### Problem requirements:
Arrange the following data as a numbered list, one line per item, with blank lines omitted.

### Data for the task:
'''

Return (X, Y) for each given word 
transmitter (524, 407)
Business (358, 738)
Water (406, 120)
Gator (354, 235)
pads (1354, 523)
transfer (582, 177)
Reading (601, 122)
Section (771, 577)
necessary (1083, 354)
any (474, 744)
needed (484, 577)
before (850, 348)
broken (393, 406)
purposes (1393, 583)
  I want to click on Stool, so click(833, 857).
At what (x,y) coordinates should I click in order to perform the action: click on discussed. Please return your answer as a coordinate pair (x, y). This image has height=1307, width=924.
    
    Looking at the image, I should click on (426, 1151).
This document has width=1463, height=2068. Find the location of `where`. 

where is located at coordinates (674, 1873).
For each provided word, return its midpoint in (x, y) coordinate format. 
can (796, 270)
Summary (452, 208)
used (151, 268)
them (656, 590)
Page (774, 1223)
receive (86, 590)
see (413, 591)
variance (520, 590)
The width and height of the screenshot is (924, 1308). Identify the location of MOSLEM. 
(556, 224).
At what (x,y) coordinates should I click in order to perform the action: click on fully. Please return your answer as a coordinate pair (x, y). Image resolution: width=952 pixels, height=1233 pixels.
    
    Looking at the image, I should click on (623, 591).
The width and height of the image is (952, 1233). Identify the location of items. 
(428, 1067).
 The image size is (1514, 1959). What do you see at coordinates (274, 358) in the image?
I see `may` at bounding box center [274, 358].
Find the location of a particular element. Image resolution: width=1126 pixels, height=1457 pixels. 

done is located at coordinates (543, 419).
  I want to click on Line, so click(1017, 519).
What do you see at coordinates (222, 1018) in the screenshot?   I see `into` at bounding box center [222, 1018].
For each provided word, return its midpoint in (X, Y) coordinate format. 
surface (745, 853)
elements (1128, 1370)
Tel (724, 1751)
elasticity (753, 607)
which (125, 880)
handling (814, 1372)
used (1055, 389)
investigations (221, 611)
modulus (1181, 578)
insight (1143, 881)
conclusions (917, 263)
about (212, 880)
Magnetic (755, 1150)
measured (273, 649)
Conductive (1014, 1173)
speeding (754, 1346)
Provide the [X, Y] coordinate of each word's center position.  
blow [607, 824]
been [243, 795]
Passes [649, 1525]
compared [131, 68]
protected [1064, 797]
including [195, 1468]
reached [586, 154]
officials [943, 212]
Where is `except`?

'''

### Answer to this task:
1. Return (X, Y) for each given word 
2. transmitter (524, 407)
3. Business (358, 738)
4. Water (406, 120)
5. Gator (354, 235)
6. pads (1354, 523)
7. transfer (582, 177)
8. Reading (601, 122)
9. Section (771, 577)
10. necessary (1083, 354)
11. any (474, 744)
12. needed (484, 577)
13. before (850, 348)
14. broken (393, 406)
15. purposes (1393, 583)
16.   I want to click on Stool, so click(833, 857).
17. At what (x,y) coordinates should I click in order to perform the action: click on discussed. Please return your answer as a coordinate pair (x, y). This image has height=1307, width=924.
18.     Looking at the image, I should click on (426, 1151).
19. This document has width=1463, height=2068. Find the location of `where`. 
20. where is located at coordinates (674, 1873).
21. For each provided word, return its midpoint in (x, y) coordinate format. 
22. can (796, 270)
23. Summary (452, 208)
24. used (151, 268)
25. them (656, 590)
26. Page (774, 1223)
27. receive (86, 590)
28. see (413, 591)
29. variance (520, 590)
30. The width and height of the screenshot is (924, 1308). Identify the location of MOSLEM. 
31. (556, 224).
32. At what (x,y) coordinates should I click in order to perform the action: click on fully. Please return your answer as a coordinate pair (x, y). Image resolution: width=952 pixels, height=1233 pixels.
33.     Looking at the image, I should click on (623, 591).
34. The width and height of the image is (952, 1233). Identify the location of items. 
35. (428, 1067).
36.  The image size is (1514, 1959). What do you see at coordinates (274, 358) in the image?
37. I see `may` at bounding box center [274, 358].
38. Find the location of a particular element. Image resolution: width=1126 pixels, height=1457 pixels. 
39. done is located at coordinates (543, 419).
40.   I want to click on Line, so click(1017, 519).
41. What do you see at coordinates (222, 1018) in the screenshot?   I see `into` at bounding box center [222, 1018].
42. For each provided word, return its midpoint in (X, Y) coordinate format. 
43. surface (745, 853)
44. elements (1128, 1370)
45. Tel (724, 1751)
46. elasticity (753, 607)
47. which (125, 880)
48. handling (814, 1372)
49. used (1055, 389)
50. investigations (221, 611)
51. modulus (1181, 578)
52. insight (1143, 881)
53. conclusions (917, 263)
54. about (212, 880)
55. Magnetic (755, 1150)
56. measured (273, 649)
57. Conductive (1014, 1173)
58. speeding (754, 1346)
59. Provide the [X, Y] coordinate of each word's center position.  
60. blow [607, 824]
61. been [243, 795]
62. Passes [649, 1525]
63. compared [131, 68]
64. protected [1064, 797]
65. including [195, 1468]
66. reached [586, 154]
67. officials [943, 212]
68. Where is `except`?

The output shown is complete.